The memo allows a degree of flexibility in certain areas, such as “to account for the realities and unpredictability of starting a business venture,” although it cautions that this is not an “open-ended allowance.” The memo notes, for example, that the EB-5 program allows an immigrant investor to become a lawful permanent resident, without conditions, if he or she has established a new commercial enterprise, substantially met the capital requirement, and can be expected to create within a reasonable time the required number of jobs. All of the goals of capital investment and job creation need not have been fully realized before the conditions on the immigrant investor’s status have been removed. Rather, the memo states, the regulations require the submission of documentary evidence that establishes that it is more likely than not that the investor is in “substantial” compliance with the capital requirements and that the jobs will be created “within a reasonable time.”
USCIS has some latitude in interpreting what constitutes “within a reasonable time,” the memo notes, adding that the regulations require that the business plan submitted with the Form I-526, Immigrant Petition by Alien Entrepreneur, establish a likelihood of job creation “within the next two years.” Because the law contemplates two years as the baseline expected period in which job creation will take place, the memo explains, jobs that will be created within a year of the two-year anniversary of the immigrant’s admission as a conditional permanent resident or adjustment to conditional permanent resident status may generally be considered to be created within a reasonable period of time. Jobs projected to be created beyond that time horizon “usually will not be considered to be created within a reasonable time, unless extreme circumstances, such as force majeure, are presented,” the memo warns.
Following the theme of flexibility with limits, the memo acknowledges that business strategies “constantly evolve.” Therefore, the Form I-924, Application for Regional Center, provides a list of acceptable amendments, including “changes to organizational structure or administration, capital investment projects (including changes in the economic analysis and underlying business plan used to estimate job creation for previously approved investment opportunities), and an affiliated commercial enterprise’s organizational structure, capital investment instruments or offering memoranda.” The memo notes, however, that such formal amendments to the regional center designation are not required when a regional center changes its industries of focus, geographic boundaries, business plans, or economic methodologies, unless the regional center elects to pursue an amendment because it seeks certainty in advance of adjudication.
The memo also notes that unless there is reason to believe that a prior adjudication involved an objective mistake of fact or law, USCIS should not reexamine determinations made earlier in the EB-5 process.

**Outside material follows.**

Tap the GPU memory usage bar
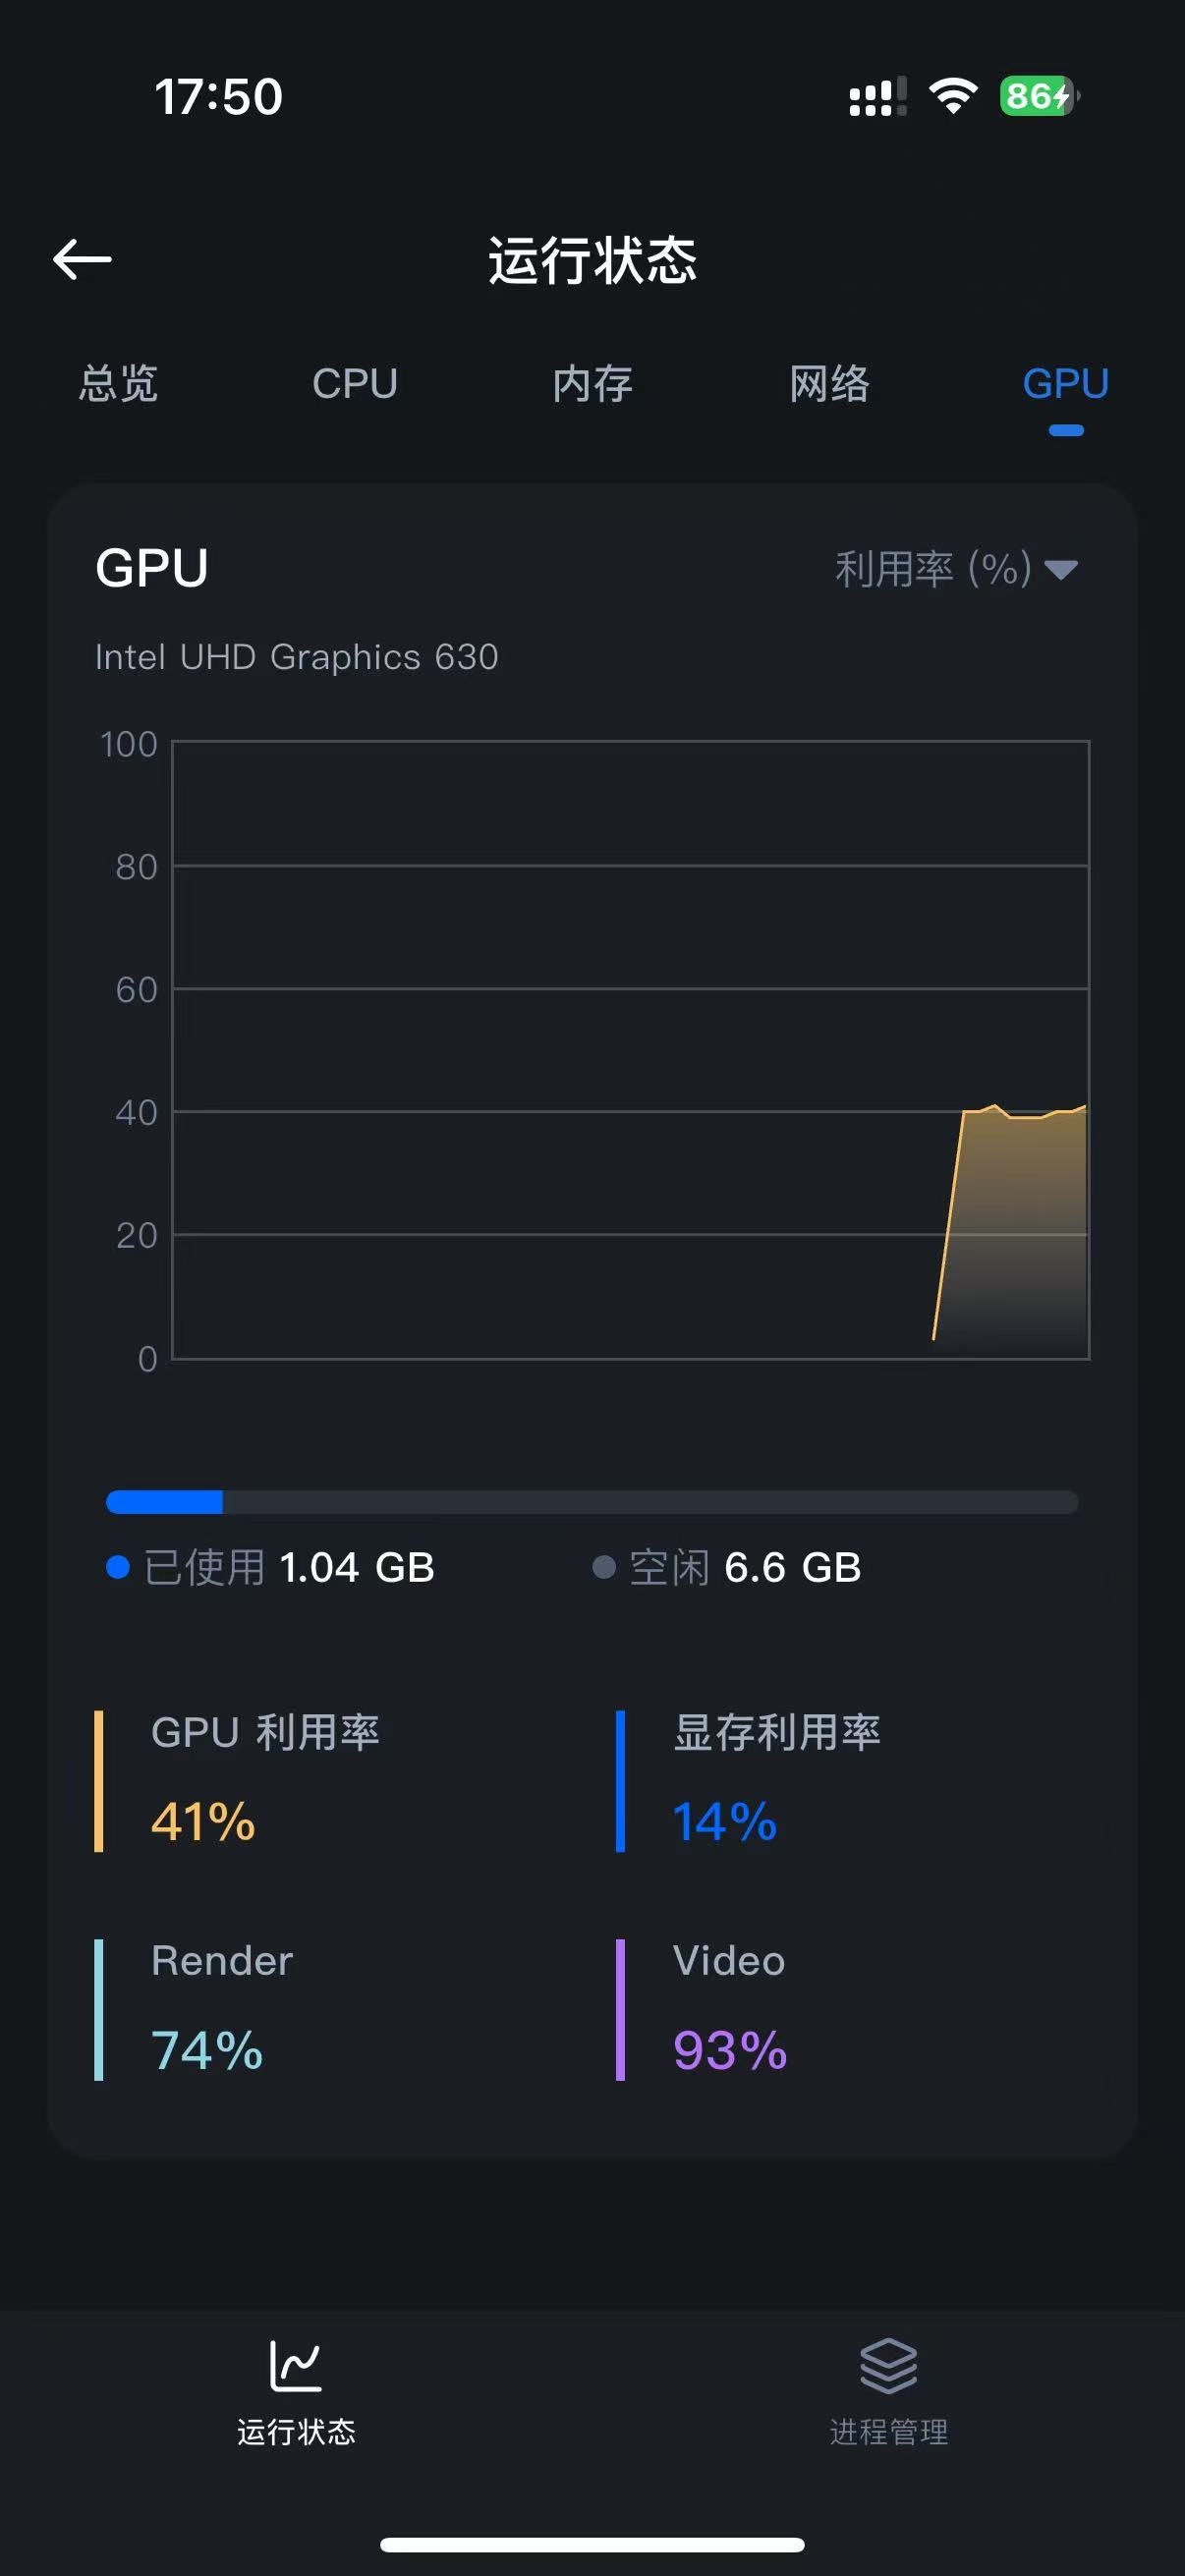Screen dimensions: 1185x2576 point(592,1501)
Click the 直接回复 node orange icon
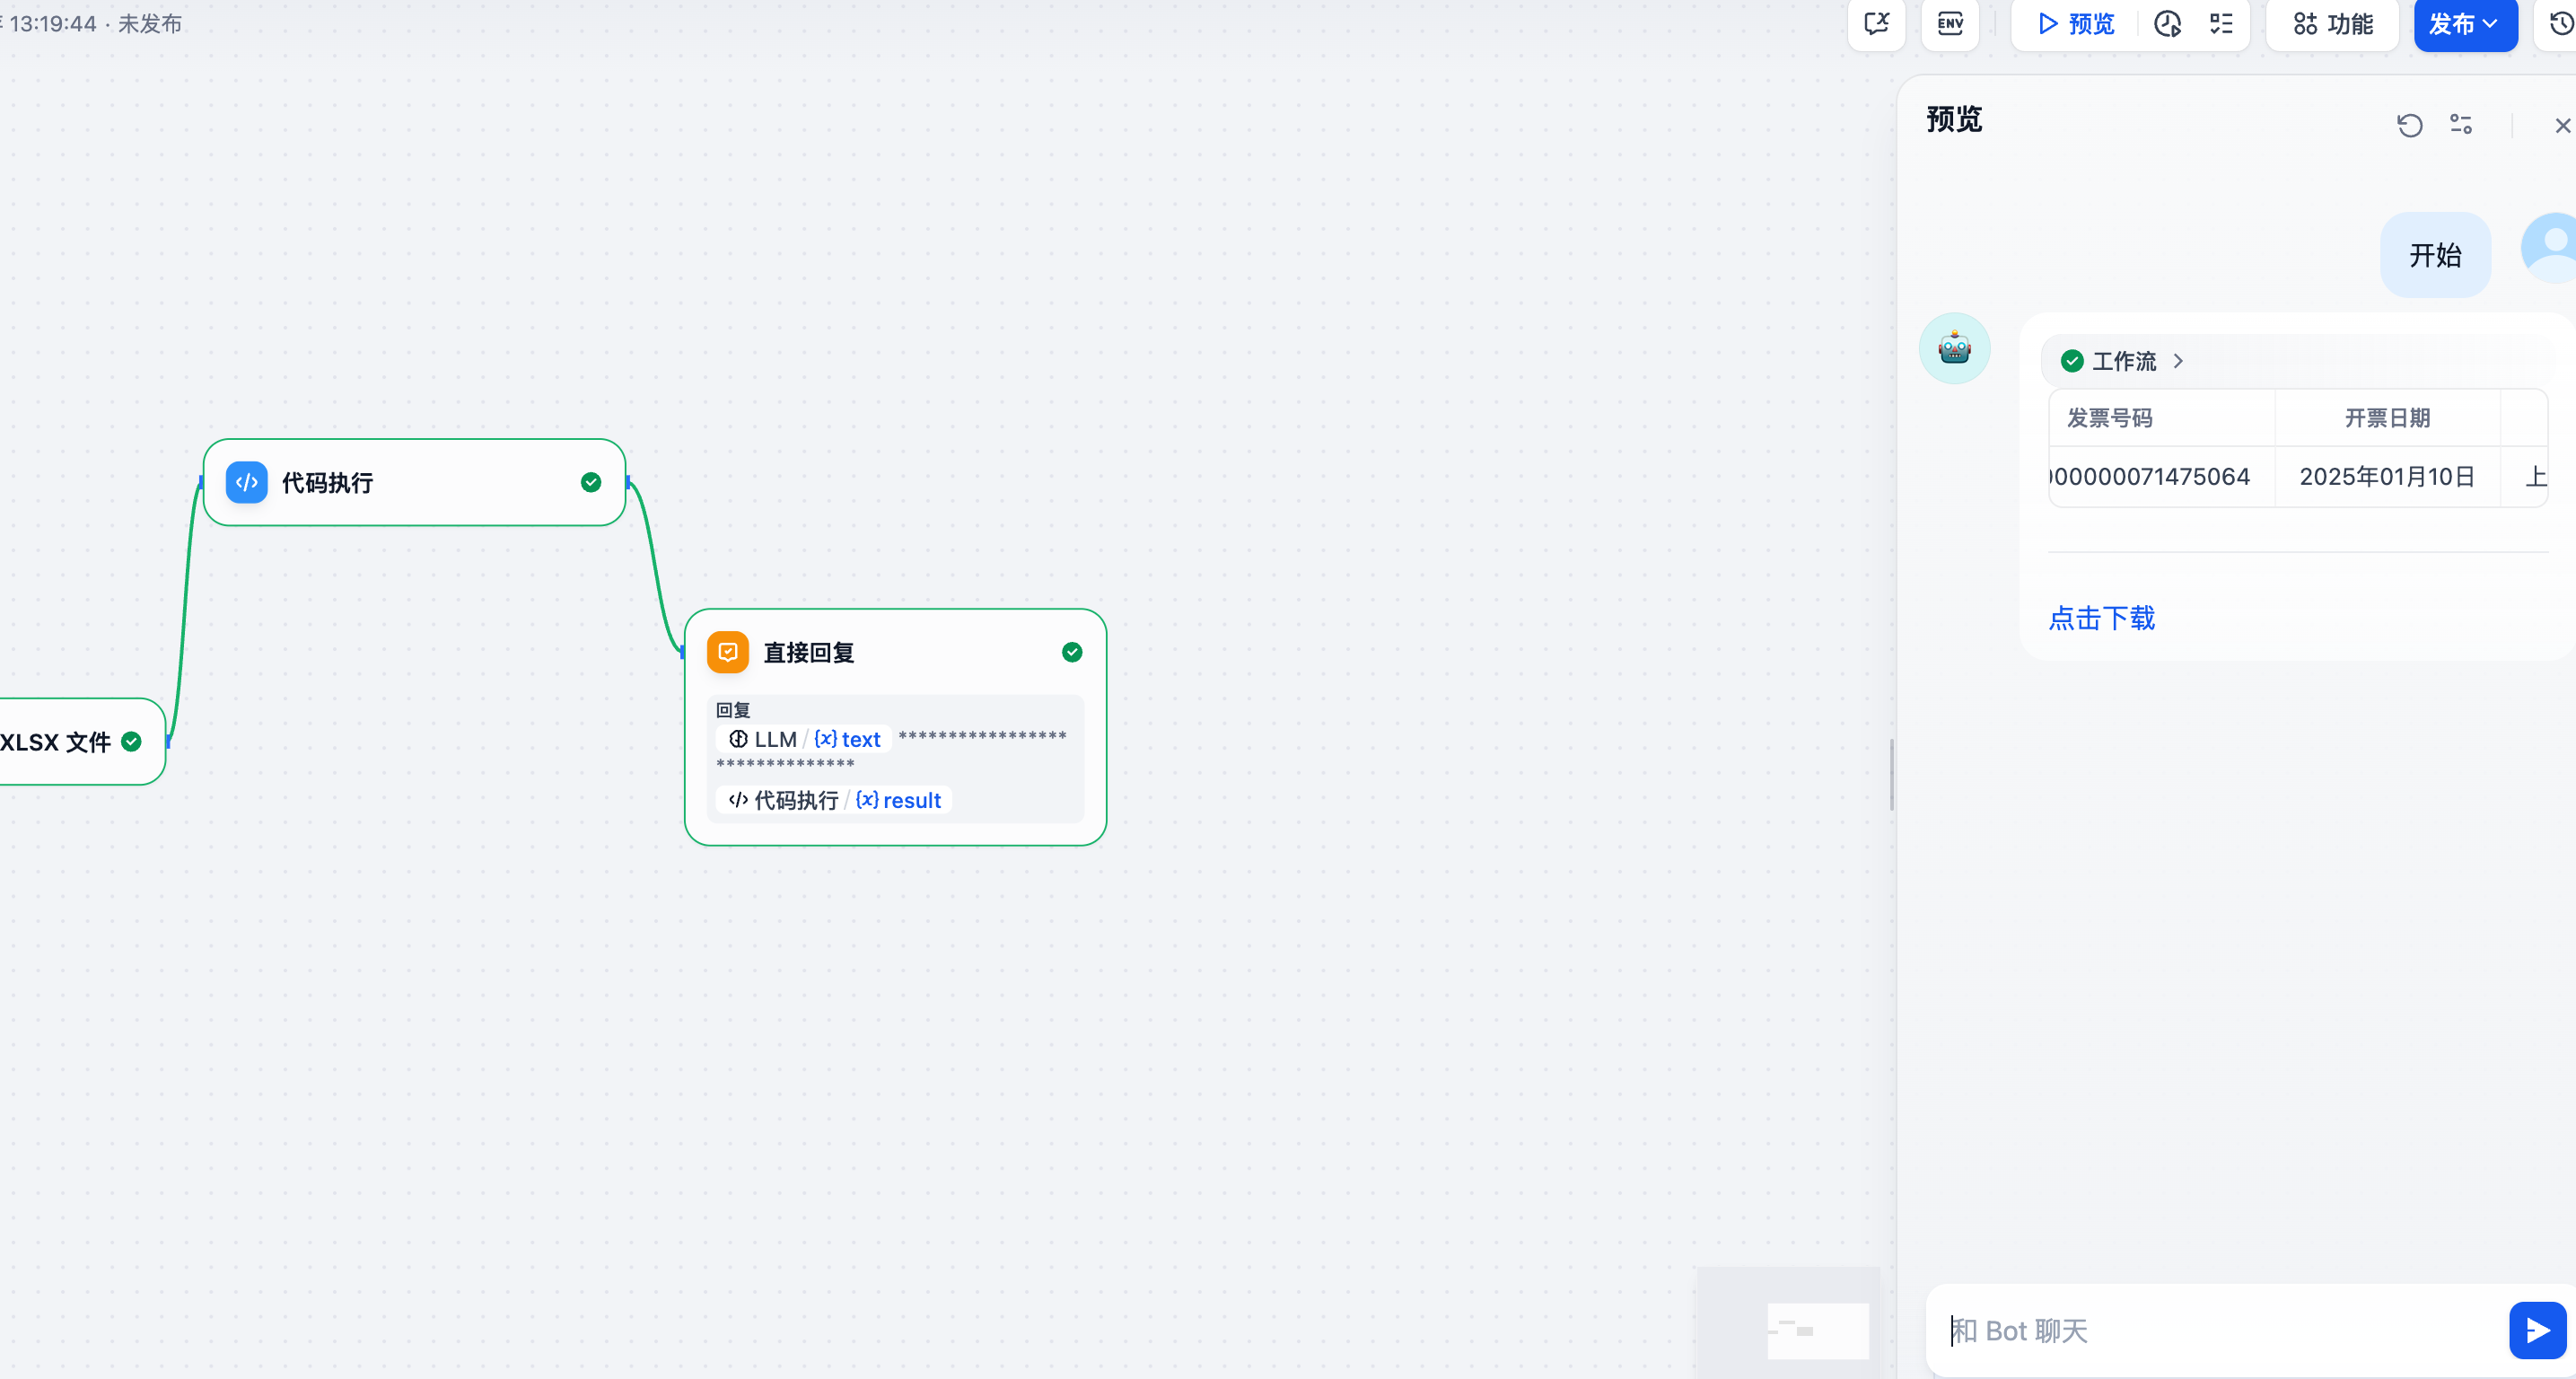The width and height of the screenshot is (2576, 1379). (x=728, y=652)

Absent a material change in facts, fraud, or willful misrepresentation, the memo states, USCIS should not re-adjudicate prior USCIS determinations that are subjective, such as whether the business plan is comprehensive and credible or whether an economic methodology estimating job creation is reasonable.
Other topics the memo discusses include targeted employment areas; new commercial enterprises; purchases of existing businesses that are restructured or reorganized; expansion of existing businesses; pooled investments in non-regional center cases; evidence of the establishment of, or investment in, a new commercial enterprise; job creation; qualifying employees; the sequence of individual investor filings; business plans; and the impact of “material changes” to a project.